As a child I remember thinking it would be great to be an adult; to have the freedom to make my own decisions without everyone telling me what to do and not to do. It seemed I had little to say in my choices and that parents, teachers, and almost everyone else was just trying to crush my fun!

In an episode of ABC’s classic sitcom Growing Pains, the youngest daughter, Chrissy, expresses similar feelings. She’s upset over her bedtime. Feeling deprived, she imagines what everyone is doing after they make her go to bed.

She envisions colorful clowns, friends coming over to party, and every fun activity a little girl can imagine. She doesn’t realize that they aren’t putting her to bed just to be bossy, but because they have a responsibility as parents to see she receives the rest she needs to grow and be healthy.

Like Chrissy, little did I know that becoming an adult actually means being responsible to more people: supervisors at a job and government agencies like the IRS, DMV, and more! It’s less freedom with more responsibility, and more people telling me what to do.

In my childish reasoning, I lacked understanding and appreciation for the freedom of being a child. Now, I recognize many people may view a relationship with Christ in the same way—as a loss of freedom.

But it’s not losing at all.

Free from What?

Instead of forfeiting freedom, as a believer in Christ I gain freedom from fear, worry, from having to sin, and much, much more. Galatians 5:13 states, “For you were called to freedom.”

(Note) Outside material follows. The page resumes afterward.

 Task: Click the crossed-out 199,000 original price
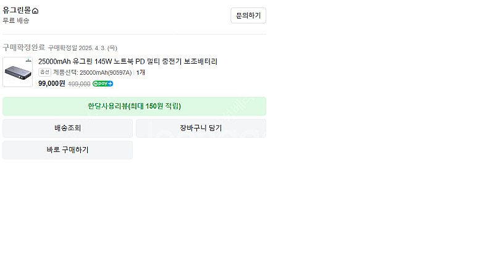tap(79, 84)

The dictionary defines freedom as “the condition of being free; the power to act or speak or think without externally imposed restraints; exemption, immunity from an obligation or duty.”

It means when I’m tempted to worry about my daughters on a new adventure with friends, I can give my concern over to God, and be free from playing out worst-case scenarios in my mind.

And in situations where I don’t know what to do, there is freedom to dwell in God’s peace instead of staying up all night weighing the pros and cons of what to do.

Free for What?

Sure, some appear to see God’s freedom as a ticket to do whatever they want and claim it’s OK. But Peter says in 1 Peter 2:16, “Act as free men, and do not use your freedom as a covering for evil.”

Instead of having freedom to do whatever I may feel like doing (boy, can feelings be off at times!), there’s freedom to check my motives before acting and choose to do what’s loving, considerate, and generous.

I’m also free to know the truth. Jesus says in John 8:31-32, “If you abide in My word, then you are truly disciples of Mine; and you shall know the truth and the truth shall make you free.”

There’s freedom to abide in God’s Word. And when I do, truth comes in every situation, setting me free from lies and deception that could mislead me.

Freedom in Christ also gives me the ability to freely give. Jesus instructs in Matthew 10:8, “freely you received, freely give.”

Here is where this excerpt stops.